Work instruction:
In the records below, find the line containing "Task: Click the 'Program" and return it together with every later line, exactly as written; pictures are to be omitted.

Given records:
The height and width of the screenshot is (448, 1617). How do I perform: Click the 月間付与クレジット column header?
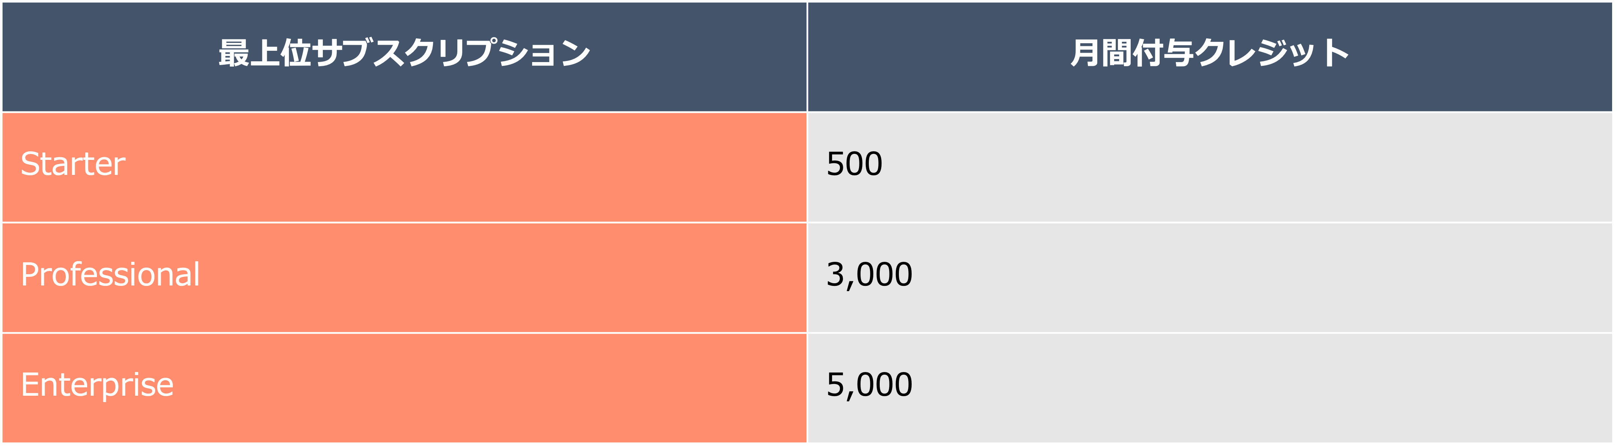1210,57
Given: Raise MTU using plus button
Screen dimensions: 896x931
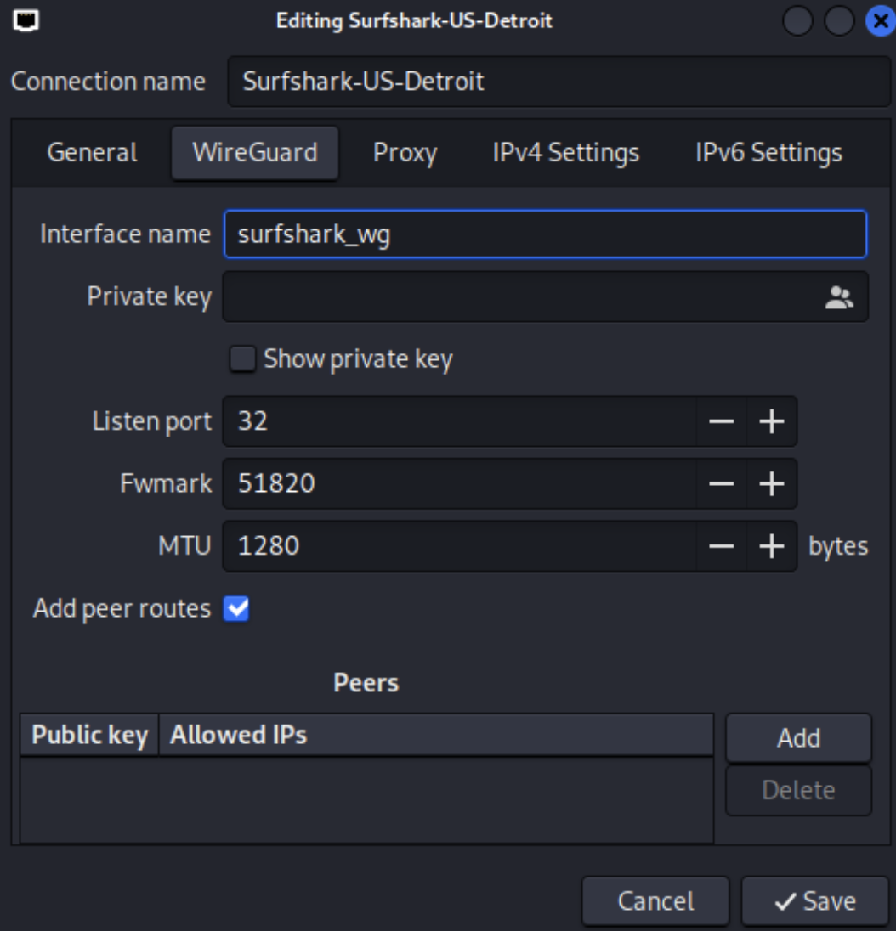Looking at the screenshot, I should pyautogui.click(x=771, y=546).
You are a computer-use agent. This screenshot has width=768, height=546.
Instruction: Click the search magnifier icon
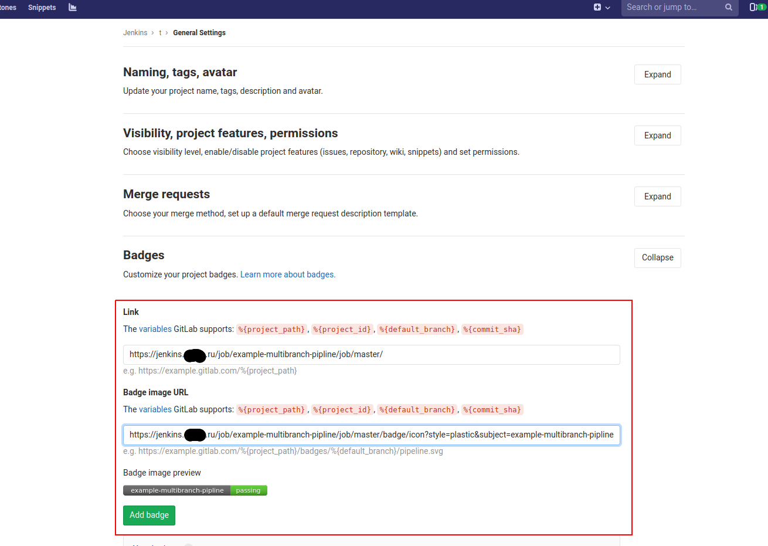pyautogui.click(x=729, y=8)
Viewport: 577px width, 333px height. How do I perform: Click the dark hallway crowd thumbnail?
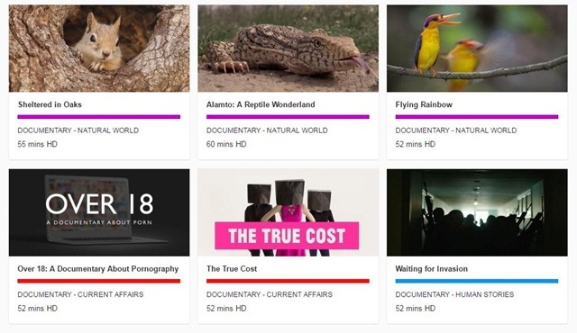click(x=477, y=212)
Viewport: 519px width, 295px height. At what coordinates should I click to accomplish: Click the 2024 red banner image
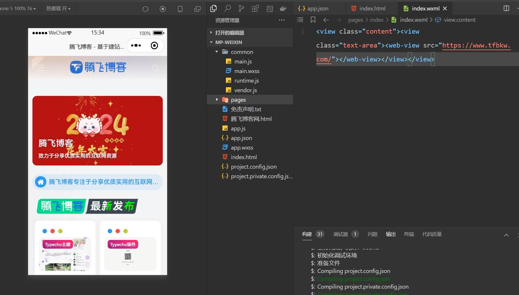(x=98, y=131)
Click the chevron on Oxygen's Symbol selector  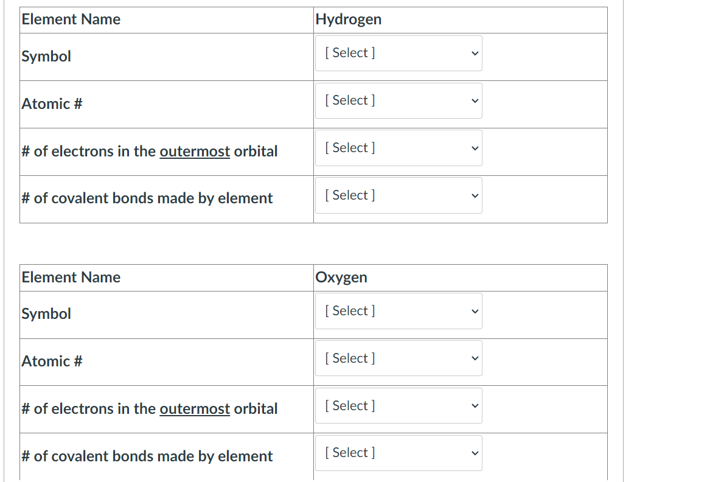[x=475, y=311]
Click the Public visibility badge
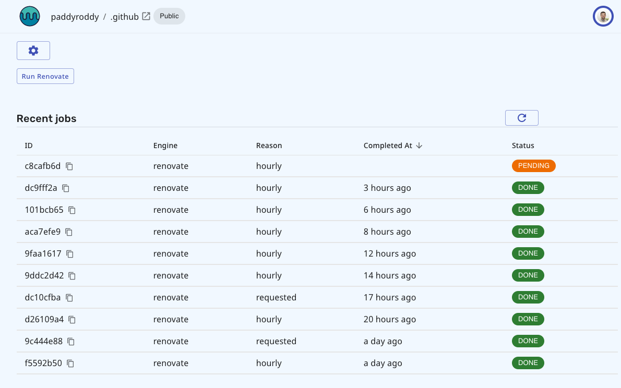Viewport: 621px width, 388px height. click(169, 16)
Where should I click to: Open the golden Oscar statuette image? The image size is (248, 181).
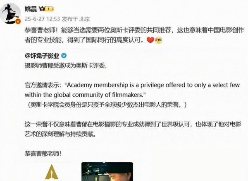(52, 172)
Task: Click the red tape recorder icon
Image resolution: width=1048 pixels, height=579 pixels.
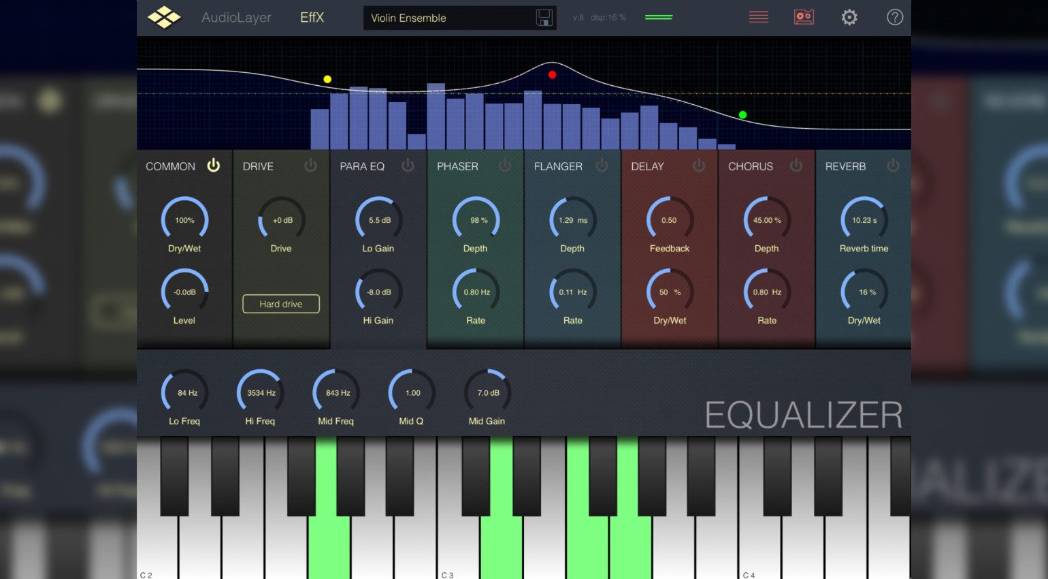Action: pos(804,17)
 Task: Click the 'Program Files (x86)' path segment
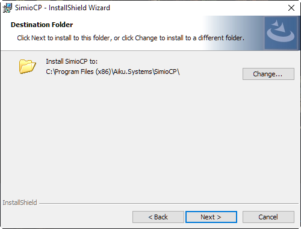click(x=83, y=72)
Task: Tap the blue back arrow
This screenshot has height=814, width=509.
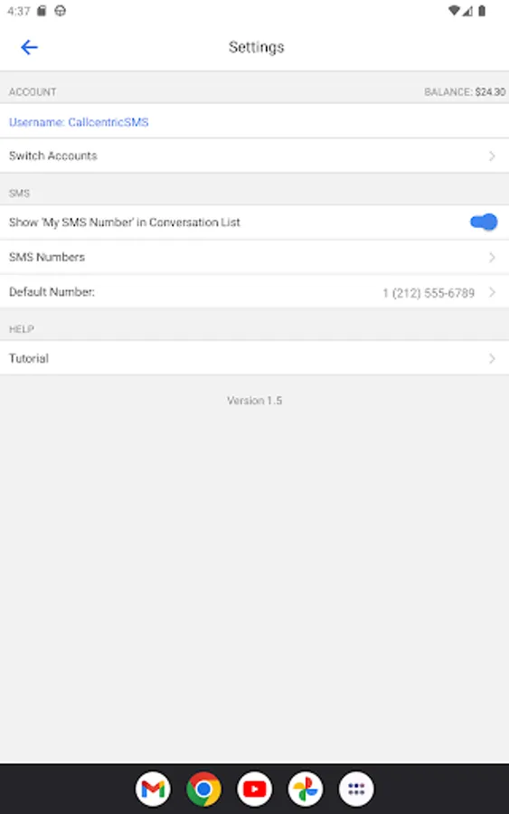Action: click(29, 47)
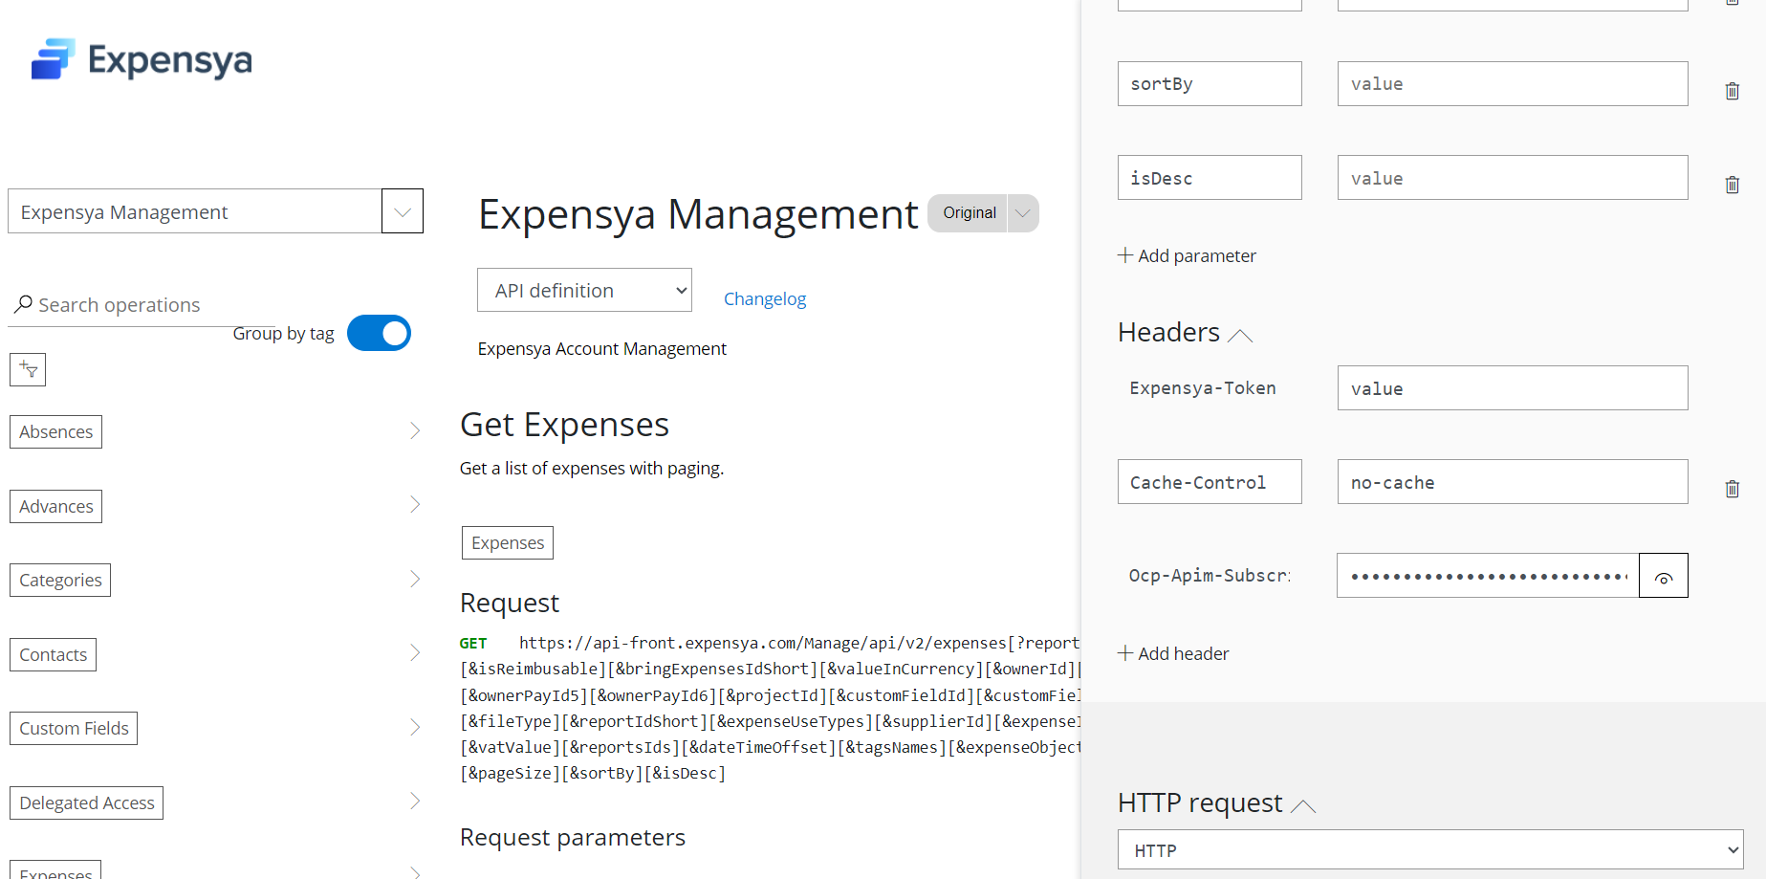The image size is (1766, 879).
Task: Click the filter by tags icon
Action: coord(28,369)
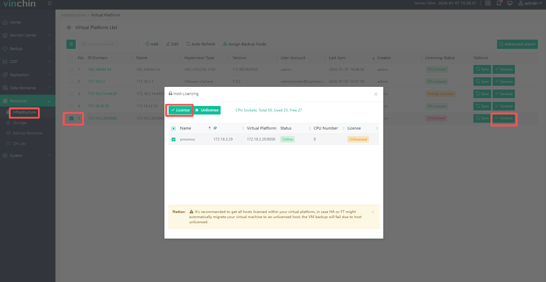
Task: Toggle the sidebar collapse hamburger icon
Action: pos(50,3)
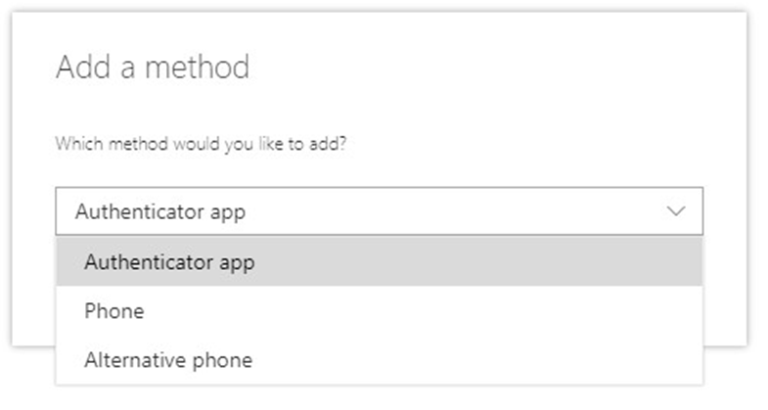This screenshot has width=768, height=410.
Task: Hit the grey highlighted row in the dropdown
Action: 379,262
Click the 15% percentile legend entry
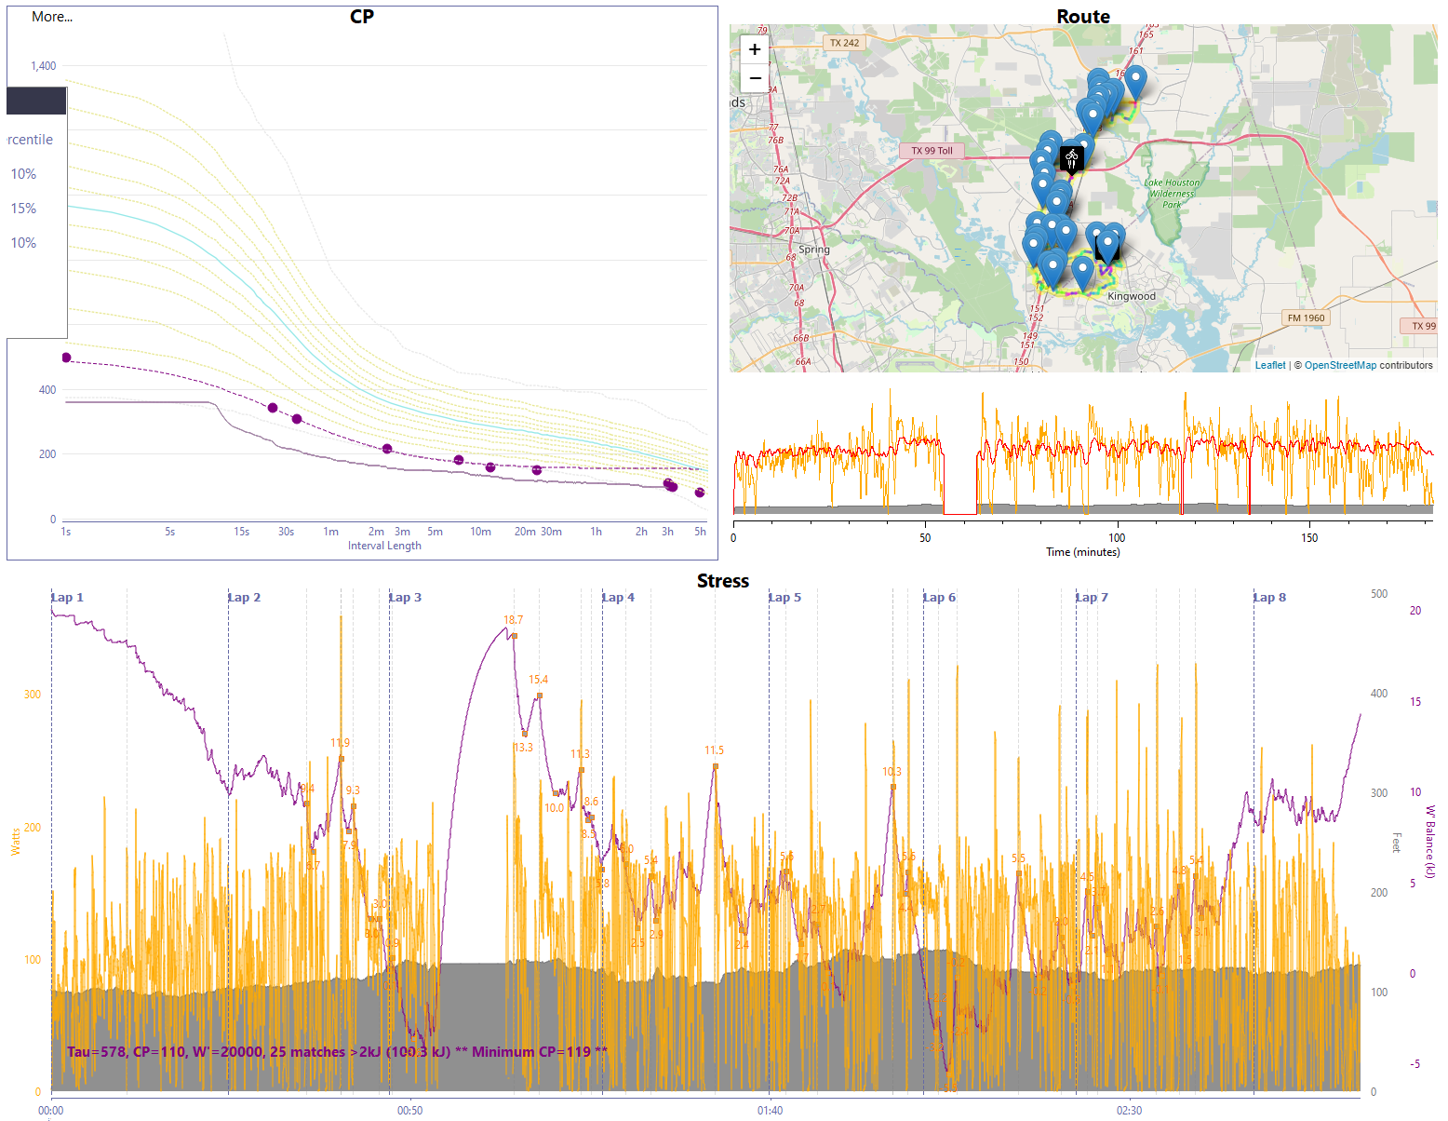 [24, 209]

Answer to this task:
 Task: Click the 'Program Files (x86)' path segment
click(x=83, y=72)
Task: Tap the blue back arrow
This screenshot has height=814, width=509.
Action: click(29, 47)
The image size is (1766, 879).
Task: Click the filter by tags icon
Action: coord(28,369)
Task: Toggle the sidebar collapse hamburger icon
Action: pos(50,3)
This screenshot has width=768, height=410.
Task: Hit the grey highlighted row in the dropdown
Action: 379,262
Click the 15% percentile legend entry
 [24, 209]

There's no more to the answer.